What needs to be done – Extract only the lines running from the top of the entries to the line that holds "This screenshot has height=504, width=896.". Include that line and omit the pictures.

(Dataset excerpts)
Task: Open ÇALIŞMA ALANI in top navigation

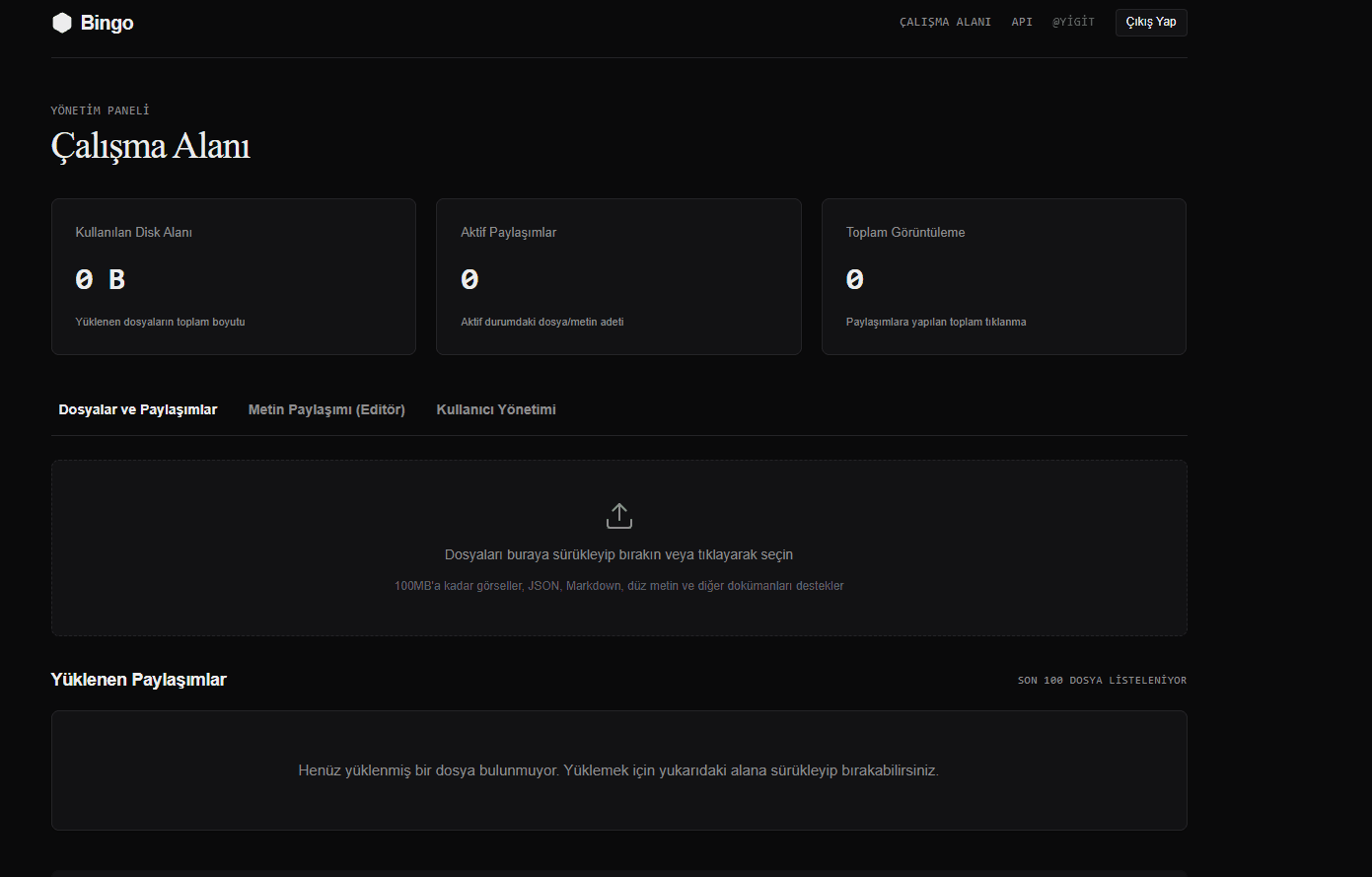Action: (945, 22)
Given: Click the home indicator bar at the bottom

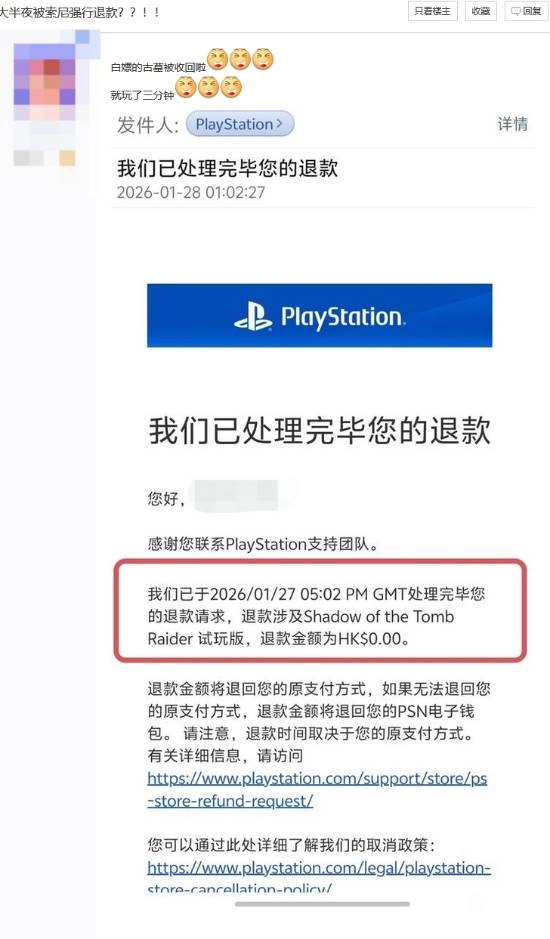Looking at the screenshot, I should pos(322,904).
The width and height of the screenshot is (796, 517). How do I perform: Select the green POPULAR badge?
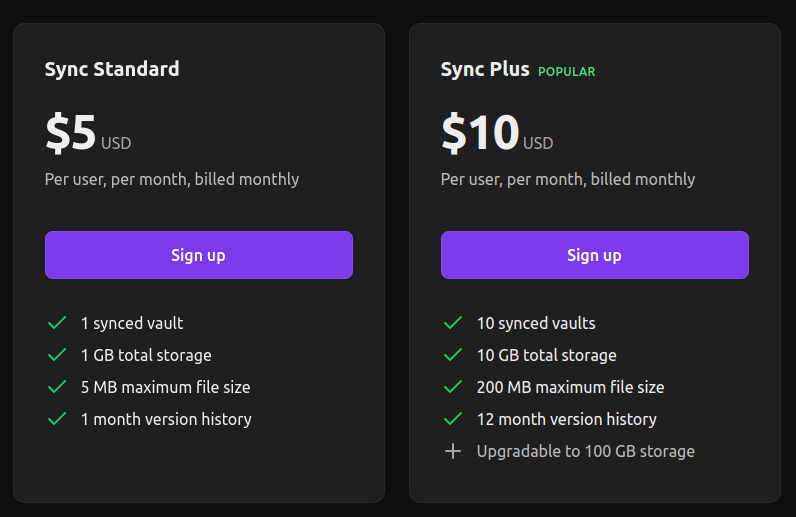point(567,72)
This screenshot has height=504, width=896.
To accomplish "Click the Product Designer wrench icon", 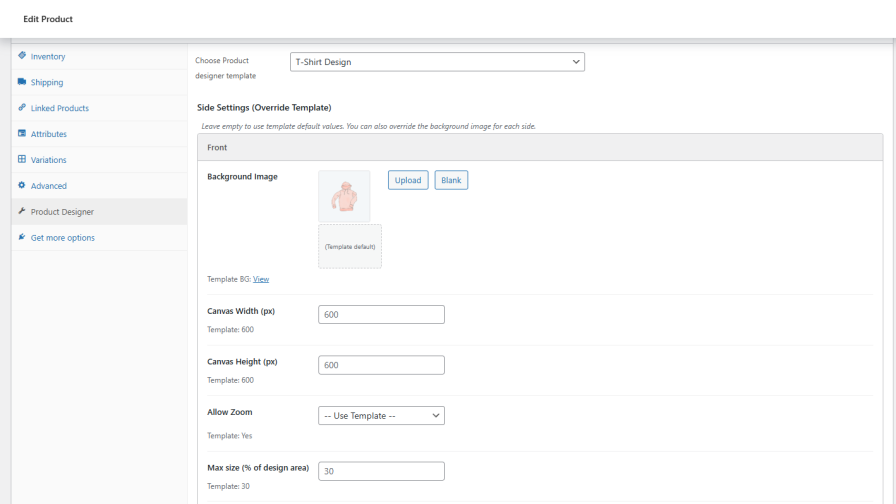I will coord(22,212).
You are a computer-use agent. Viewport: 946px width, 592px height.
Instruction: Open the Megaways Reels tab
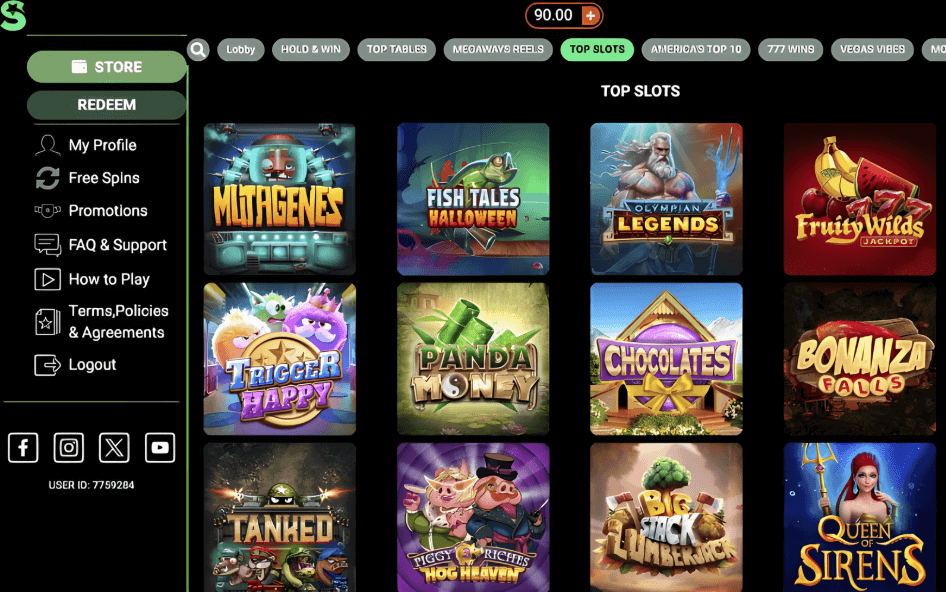point(498,49)
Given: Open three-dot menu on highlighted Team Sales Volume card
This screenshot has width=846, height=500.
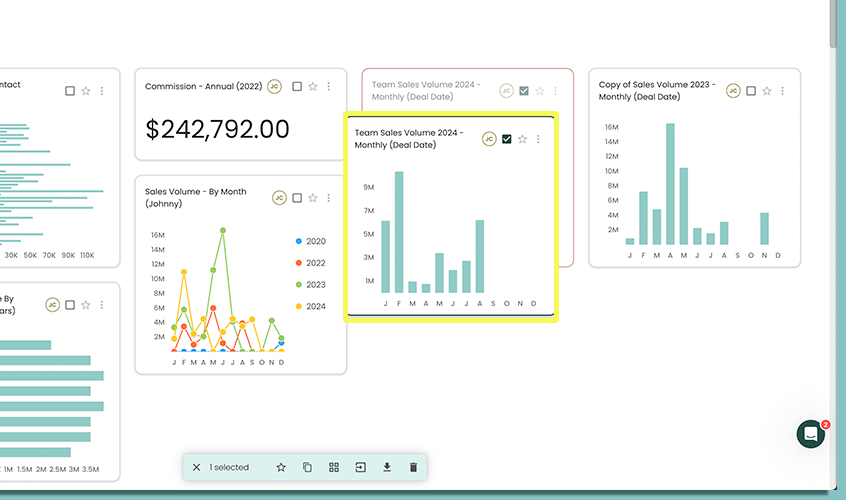Looking at the screenshot, I should [x=538, y=139].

Task answer –
Task: Open ÇALIŞMA ALANI in top navigation

Action: (945, 22)
Given: Click the home indicator bar at the bottom

Looking at the screenshot, I should pos(322,904).
The width and height of the screenshot is (796, 517). How do I perform: Select the green POPULAR badge?
point(567,72)
This screenshot has height=504, width=896.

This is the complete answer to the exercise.